Collected data:
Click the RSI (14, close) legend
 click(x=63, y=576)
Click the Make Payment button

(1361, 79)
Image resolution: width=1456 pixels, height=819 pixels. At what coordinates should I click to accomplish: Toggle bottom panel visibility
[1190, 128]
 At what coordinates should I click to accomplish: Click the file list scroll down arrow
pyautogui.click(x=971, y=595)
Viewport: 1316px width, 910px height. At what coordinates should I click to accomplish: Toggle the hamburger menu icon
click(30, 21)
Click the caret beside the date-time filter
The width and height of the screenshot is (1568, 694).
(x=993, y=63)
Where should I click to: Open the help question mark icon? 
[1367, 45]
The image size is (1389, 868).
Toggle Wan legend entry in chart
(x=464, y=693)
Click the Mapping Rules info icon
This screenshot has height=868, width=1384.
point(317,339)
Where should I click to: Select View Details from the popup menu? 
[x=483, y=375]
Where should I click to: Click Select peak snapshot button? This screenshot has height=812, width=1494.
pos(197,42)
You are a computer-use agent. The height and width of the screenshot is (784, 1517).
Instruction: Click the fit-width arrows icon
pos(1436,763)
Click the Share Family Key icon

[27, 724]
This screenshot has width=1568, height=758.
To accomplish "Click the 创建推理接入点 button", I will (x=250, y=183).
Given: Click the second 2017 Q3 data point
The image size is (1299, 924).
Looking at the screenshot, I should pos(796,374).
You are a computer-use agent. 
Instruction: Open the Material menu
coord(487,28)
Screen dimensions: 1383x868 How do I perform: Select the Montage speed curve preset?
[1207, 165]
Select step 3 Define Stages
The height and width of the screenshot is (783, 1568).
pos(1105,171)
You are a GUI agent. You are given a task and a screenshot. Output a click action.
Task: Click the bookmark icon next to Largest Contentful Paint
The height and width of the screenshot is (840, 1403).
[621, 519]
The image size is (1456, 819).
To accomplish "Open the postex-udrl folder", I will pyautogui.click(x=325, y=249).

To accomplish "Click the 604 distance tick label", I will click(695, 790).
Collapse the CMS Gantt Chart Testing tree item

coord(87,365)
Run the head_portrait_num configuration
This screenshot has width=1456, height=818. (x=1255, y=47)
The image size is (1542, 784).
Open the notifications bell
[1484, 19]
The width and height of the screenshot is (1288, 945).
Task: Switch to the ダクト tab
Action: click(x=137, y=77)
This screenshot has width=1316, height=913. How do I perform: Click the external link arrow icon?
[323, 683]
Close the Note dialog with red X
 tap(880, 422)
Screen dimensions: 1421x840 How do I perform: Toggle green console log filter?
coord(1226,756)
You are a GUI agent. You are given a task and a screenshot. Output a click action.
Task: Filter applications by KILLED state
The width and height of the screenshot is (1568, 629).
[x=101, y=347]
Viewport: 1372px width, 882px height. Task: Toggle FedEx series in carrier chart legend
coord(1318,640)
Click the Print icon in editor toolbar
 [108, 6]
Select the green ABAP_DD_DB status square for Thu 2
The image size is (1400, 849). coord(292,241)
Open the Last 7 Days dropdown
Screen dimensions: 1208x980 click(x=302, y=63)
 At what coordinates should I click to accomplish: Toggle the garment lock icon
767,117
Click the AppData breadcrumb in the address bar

_WHAT YOU SHOULD DO_: From the records given above, copy all lines containing "will".

_TASK SOLUTION_:
To accomplish "Click the 创建推理接入点 button", I will (x=250, y=183).
To accomplish "Open the postex-udrl folder", I will pyautogui.click(x=325, y=249).
To accomplish "Click the 604 distance tick label", I will click(695, 790).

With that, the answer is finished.